The Forum for Discussion about The Third Manifesto and Related Matters

You need to log in to create posts and topics.

SUMMARIZE PER, OUTER JOIN and image relations

Quote from Hugh on February 17, 2020, 12:43 pm

...  In my book, AVG does the "right thing" to a nonempty list of numbers but not to the empty list because it will raise an exception.

In Rel, I'm thinking of changing AVG on an empty list to return the canonical floating point value NaN, or Not a Number, rather than throw exceptions as it does now (except when invoking AVG as, for example, AVG {}).

I think it's more ergonomic that way and equally correct, but I'm happy to be convinced otherwise if anyone thinks it's not a change for the better.

I'm the forum administrator and lead developer of Rel. Email me at dave@armchair.mb.ca with the Subject 'TTM Forum'. Download Rel from https://reldb.org
Quote from Dave Voorhis on February 17, 2020, 1:54 pm
Quote from Hugh on February 17, 2020, 12:43 pm

...  In my book, AVG does the "right thing" to a nonempty list of numbers but not to the empty list because it will raise an exception.

In Rel, I'm thinking of changing AVG on an empty list to return the canonical floating point value NaN, or Not a Number, rather than throw exceptions as it does now (except when invoking AVG as, for example, AVG {}).

I think it's more ergonomic that way and equally correct, but I'm happy to be convinced otherwise if anyone thinks it's not a change for the better.

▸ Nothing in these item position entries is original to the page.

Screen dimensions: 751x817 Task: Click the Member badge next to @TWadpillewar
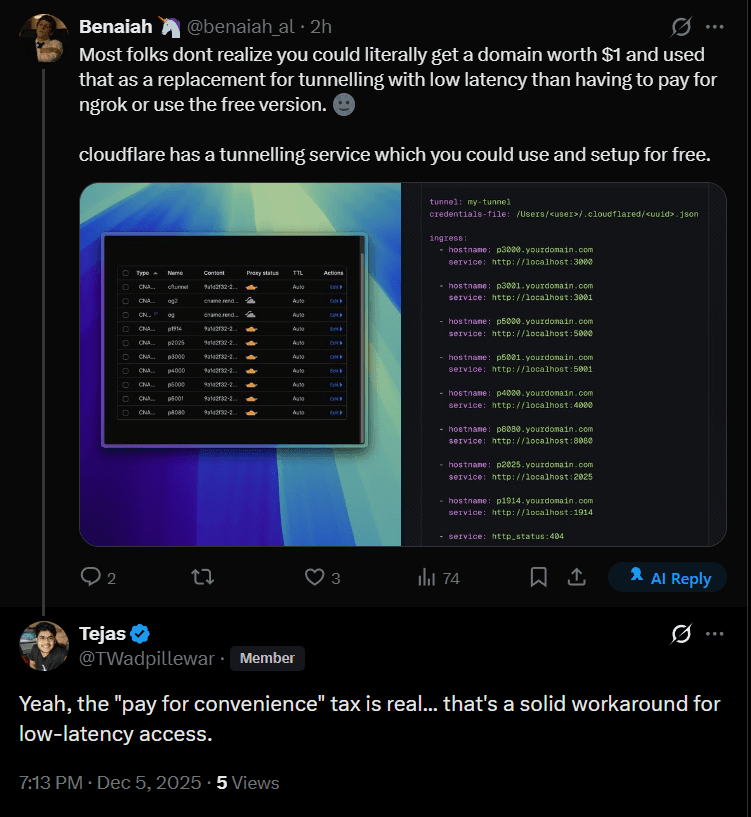tap(267, 658)
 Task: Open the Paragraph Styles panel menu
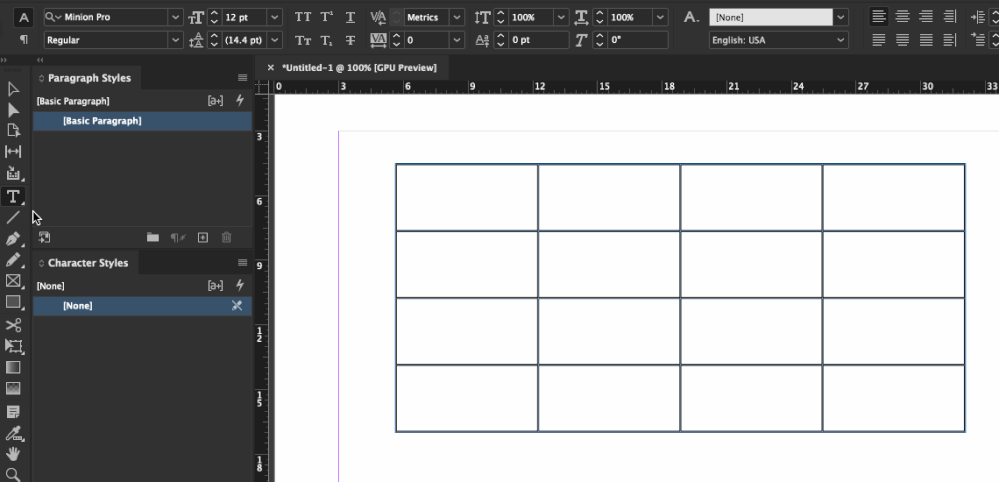(x=242, y=78)
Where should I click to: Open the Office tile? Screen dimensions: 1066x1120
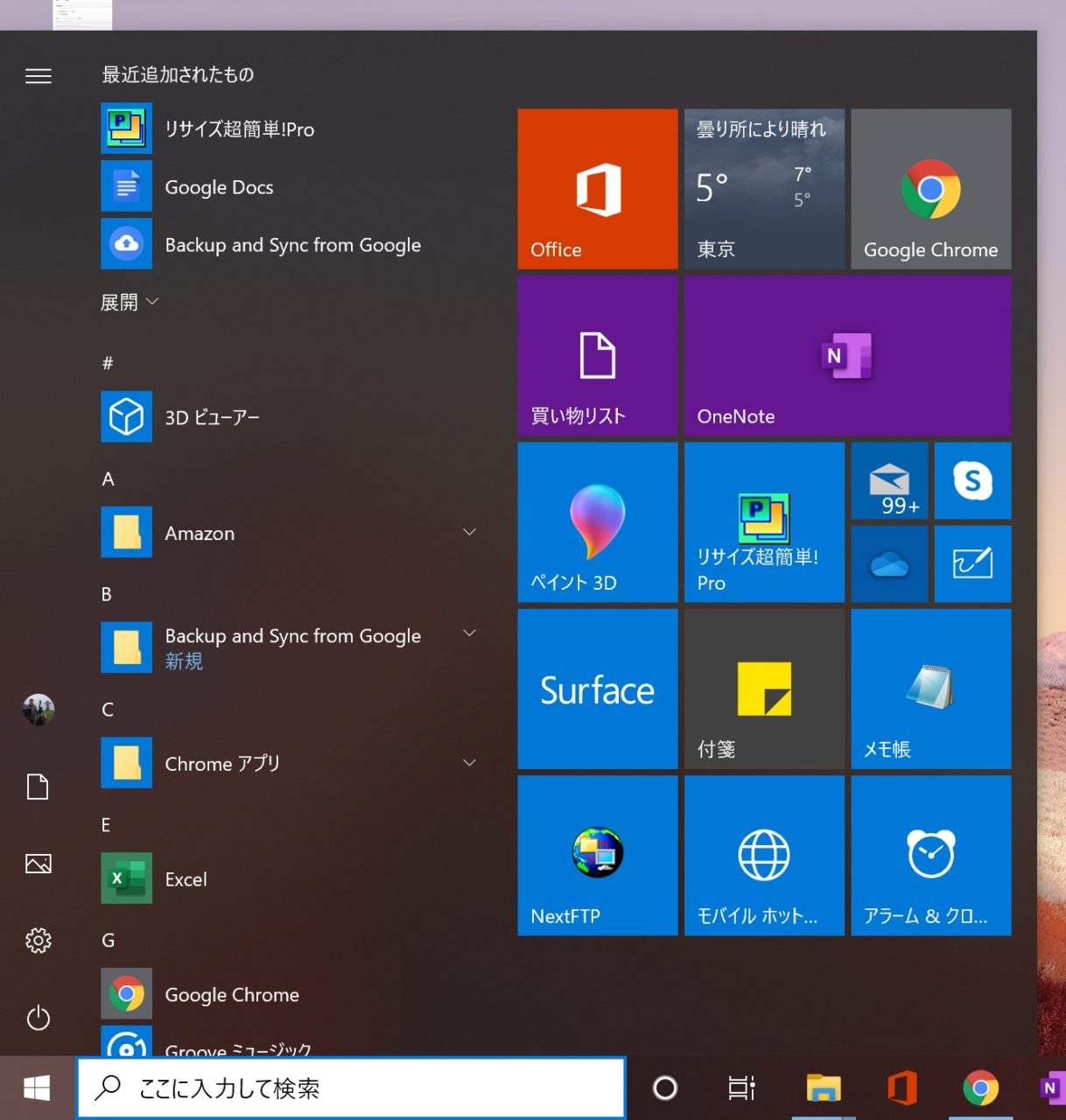pyautogui.click(x=597, y=189)
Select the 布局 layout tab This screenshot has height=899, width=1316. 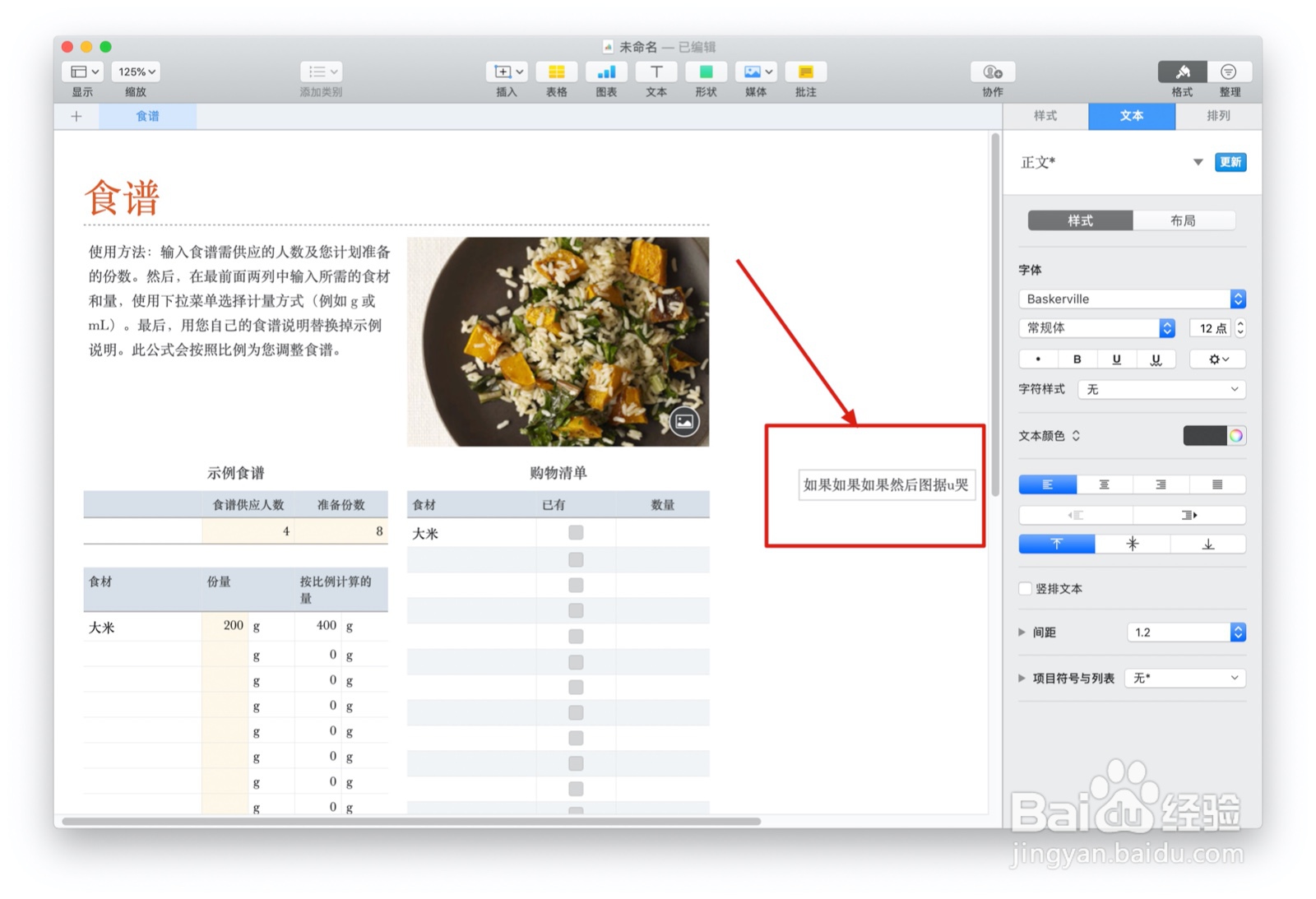point(1185,220)
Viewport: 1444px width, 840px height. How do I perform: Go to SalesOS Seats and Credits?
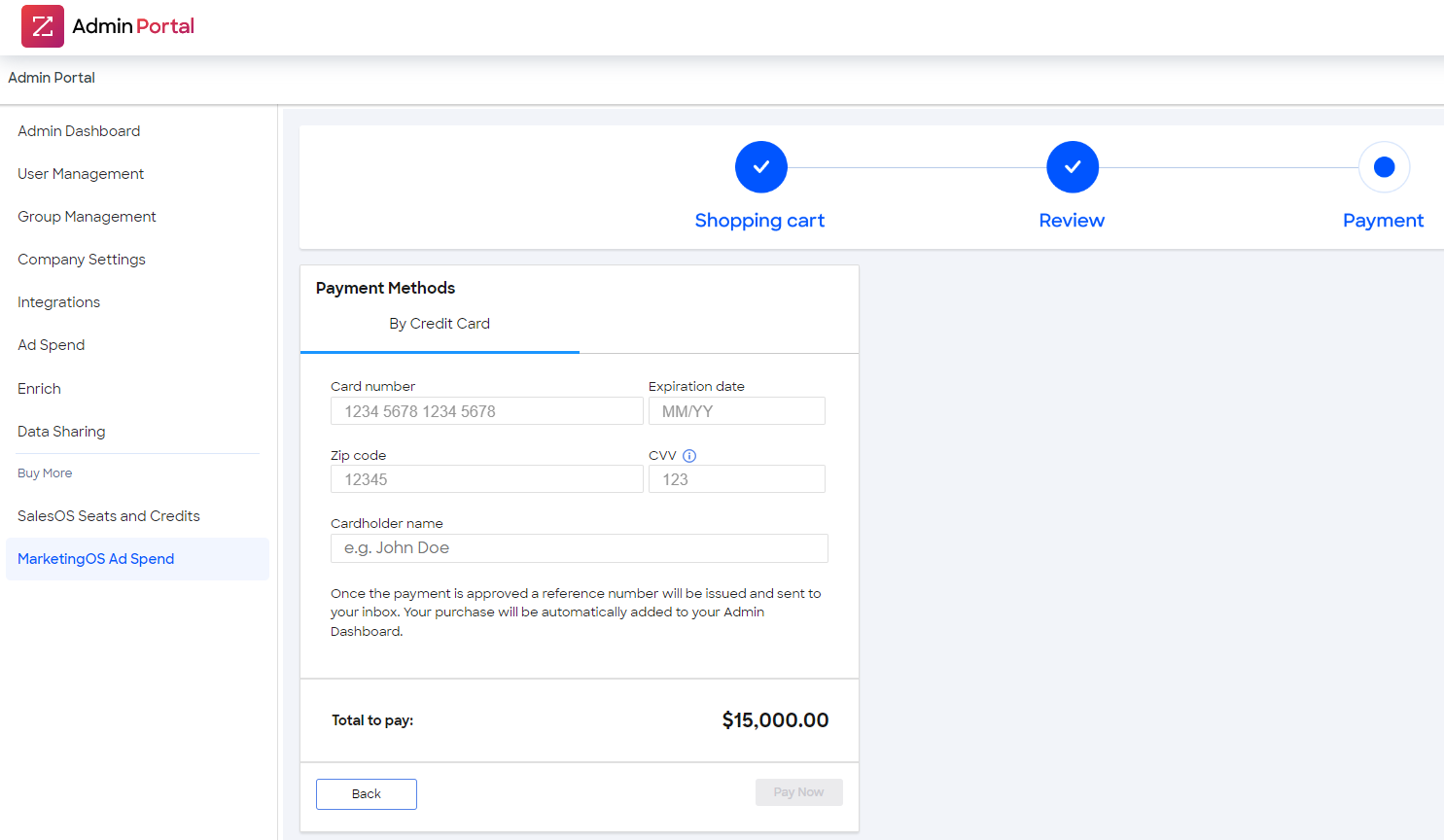tap(109, 516)
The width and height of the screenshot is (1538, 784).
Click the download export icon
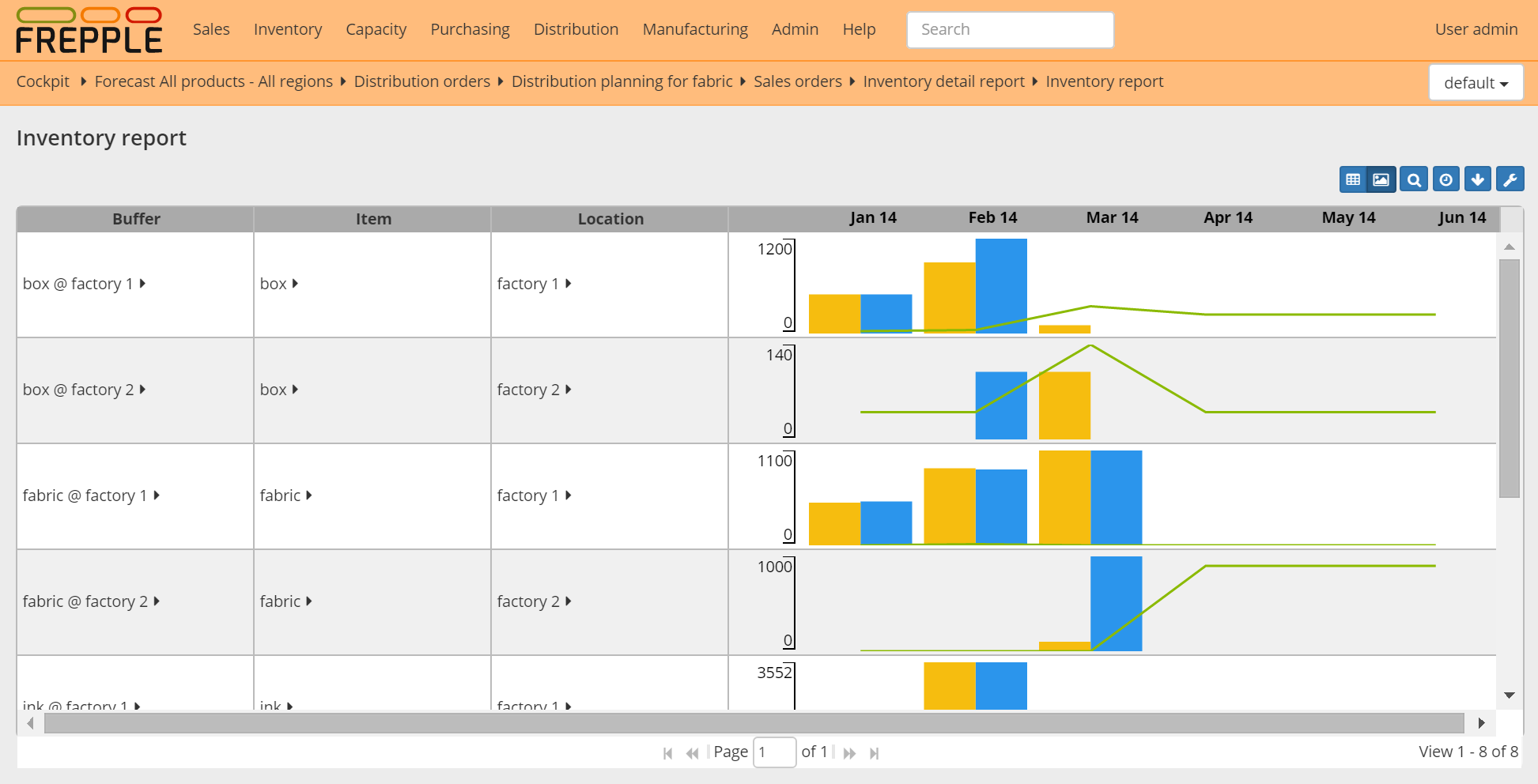[x=1478, y=179]
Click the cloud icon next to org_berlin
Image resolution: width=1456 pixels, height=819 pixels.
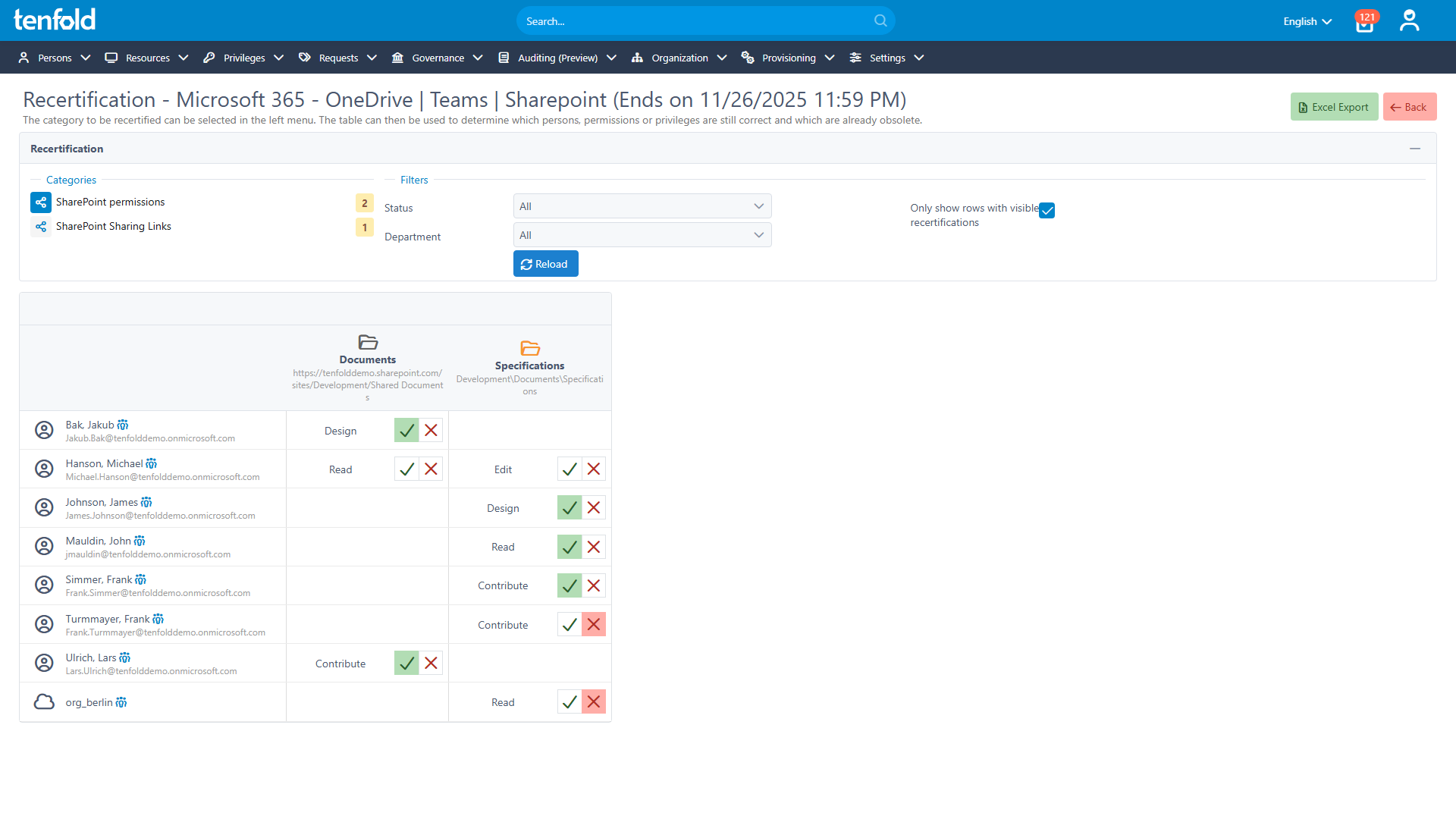pyautogui.click(x=44, y=701)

I noticed the appearance of NaN in some of Rel's results, where I had inadvertently been dividing a very large number by a very small number.  As it happens, those appearances did no harm at all and I was pleased not to have to write complicated extra code to avoid exceptions.  But dandl says SUMMARIZE PER can always give the "right" result.  I'm not sure that epithet can be justified for NaN in every case.

I previously referred to the use of UNION to give outer joins as involving ad hoc solutions (such as in my example using an RVA).  In some cases I would be happy to have zero appearing for the average of no numbers, such as when the given list is guaranteed to contain only positive numbers and the result is a "final" one that I just want to look at, so to speak.

By the way, I note that in Rel type RATIONAL includes NaN but I haven't seen a counterpart in type INTEGER.  CAST_AS_INTEGER(NaN) and ROUND(NaN) both give 0 (zero).  Is that a correct treatment?

Hugh

Coauthor of The Third Manifesto and related books.
Quote from Hugh on February 18, 2020, 12:24 pm
Quote from Dave Voorhis on February 17, 2020, 1:54 pm
Quote from Hugh on February 17, 2020, 12:43 pm

...  In my book, AVG does the "right thing" to a nonempty list of numbers but not to the empty list because it will raise an exception.

In Rel, I'm thinking of changing AVG on an empty list to return the canonical floating point value NaN, or Not a Number, rather than throw exceptions as it does now (except when invoking AVG as, for example, AVG {}).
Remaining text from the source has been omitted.